The architecture choice is the story here. Mamba is a state-space model that handles long sequences more efficiently than pure transformers, but historically has been weaker at tasks requiring precise recall. NVIDIA’s hybrid approach combines both: Mamba layers for efficient long-range processing, transformer layers for the tasks that need exact attention. The result, according to NVIDIA, is 5x higher inference throughput compared to Nemotron 2.

Nemotron 3 Nano is particularly interesting for local use. At 3.2 billion active parameters, it achieves better accuracy than Nemotron 2 Nano while activating less than half the parameters per forward pass. The models ship with NVFP4 format support on Blackwell hardware and are available on Hugging Face and through multiple inference providers.

NVIDIA also published 10 trillion tokens of training data alongside the models. Open data alongside open weights is still rare enough to be worth noting — it means researchers can study what went into the model, not just what comes out.

Mistral 3: Apache 2.0 From Edge to Enterprise

Mistral shipped its third-generation model family under Apache 2.0, spanning from 3B parameter edge models to a 675B parameter flagship.

The range is what matters. Ministral 3 comes in 3B, 8B, and 14B variants — each with base, instruct, and reasoning versions — designed for laptops, phones, and edge devices. Mistral Large 3 is a 675B-parameter MoE with 41B active parameters and a 256K context window, trained on 3,000 H200 GPUs.
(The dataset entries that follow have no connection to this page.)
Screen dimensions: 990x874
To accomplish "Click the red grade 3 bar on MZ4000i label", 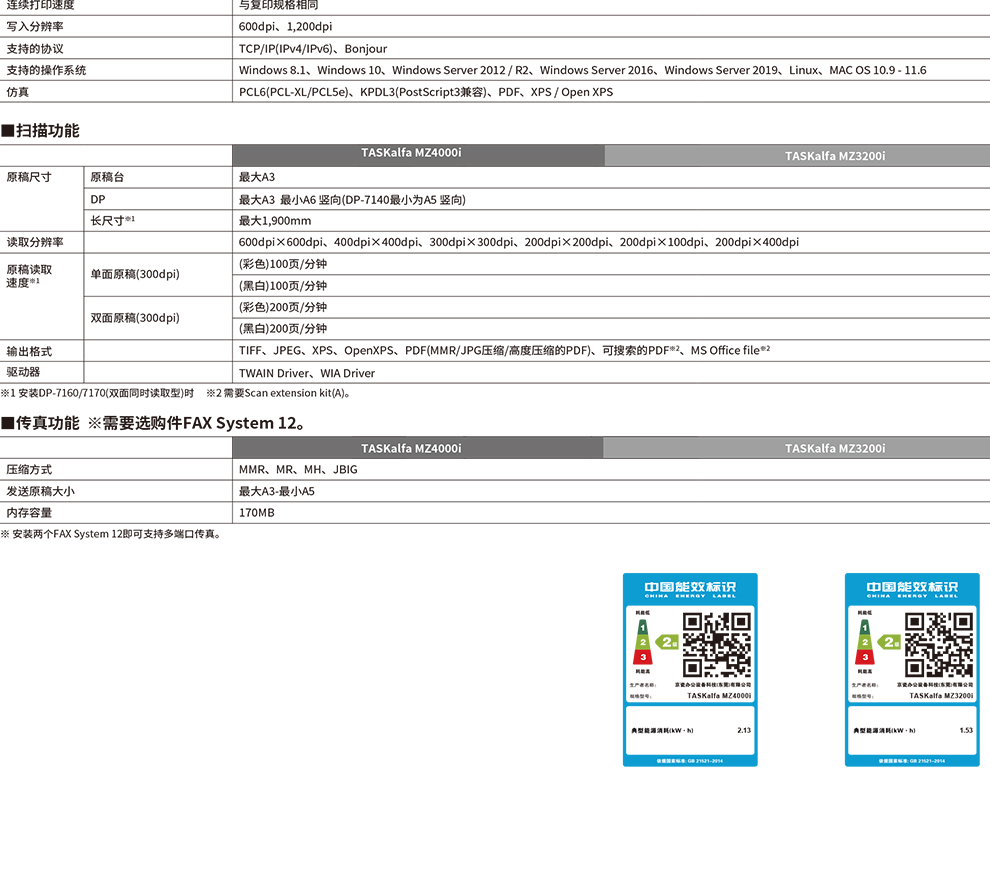I will (x=643, y=657).
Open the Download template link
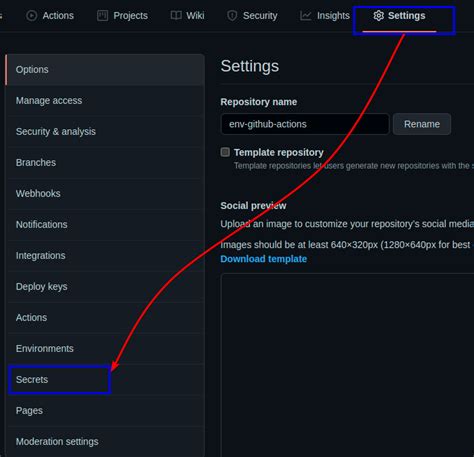The height and width of the screenshot is (457, 474). 263,259
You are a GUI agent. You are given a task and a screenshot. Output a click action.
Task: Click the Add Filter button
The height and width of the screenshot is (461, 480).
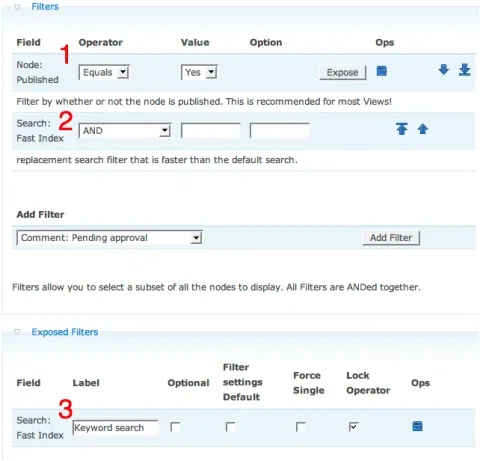(391, 238)
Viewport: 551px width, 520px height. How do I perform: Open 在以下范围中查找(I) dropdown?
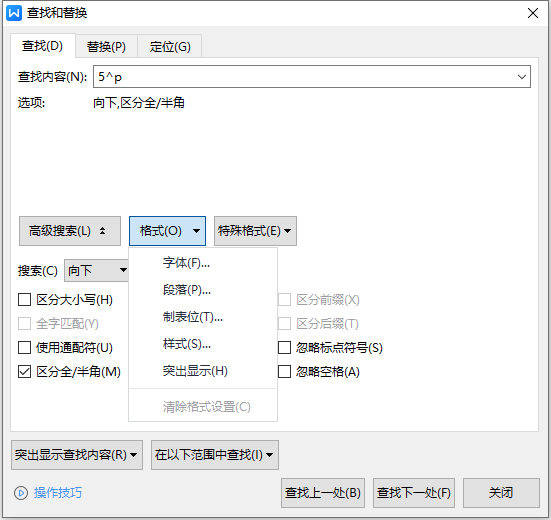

Mistral Large 3 debuted at #2 on the LMArena leaderboard for open non-reasoning models. More practically, the Ministral 3 8B instruct variant is small enough to run on a phone and capable enough for most assistant tasks.

Mistral also released Small 4, which unifies reasoning, multimodal, and agentic coding into a single model with configurable reasoning effort. The trend across all vendors this month is clear: one model, multiple capability modes, rather than a different model for each task.

The Pattern

April 2026 continues to be the densest month for open-source AI releases in the field’s history. But the pattern is shifting from “look at our benchmark numbers” to “look at our efficiency numbers.”

DeepSeek V4 doesn’t just match Claude on coding — it does it at 10% of the KV cache. TurboQuant doesn’t make models smarter — it makes them runnable on hardware you already own. Nemotron 3’s hybrid architecture isn’t about peak performance — it’s about throughput per dollar. Mistral 3’s edge models aren’t frontier-class — they’re phone-class.

The practical takeaway: if you’re running local AI, the hardware requirements just dropped significantly. DeepSeek V4’s sparse attention, TurboQuant’s cache compression, and the general MoE trend mean that the 2024 assumption of “you need a $10,000 GPU for a good model” is increasingly outdated. The models are getting smarter about using less, which matters more for adoption than making them marginally smarter on benchmarks nobody checks in production.

The cost gap between open and closed keeps widening too. When an MIT-licensed model matches a $25/million-token API at $3.48, the value proposition for self-hosting shifts from “ideological preference” to “basic economics.” Not everyone will run their own models — but the ones who do have never had better options.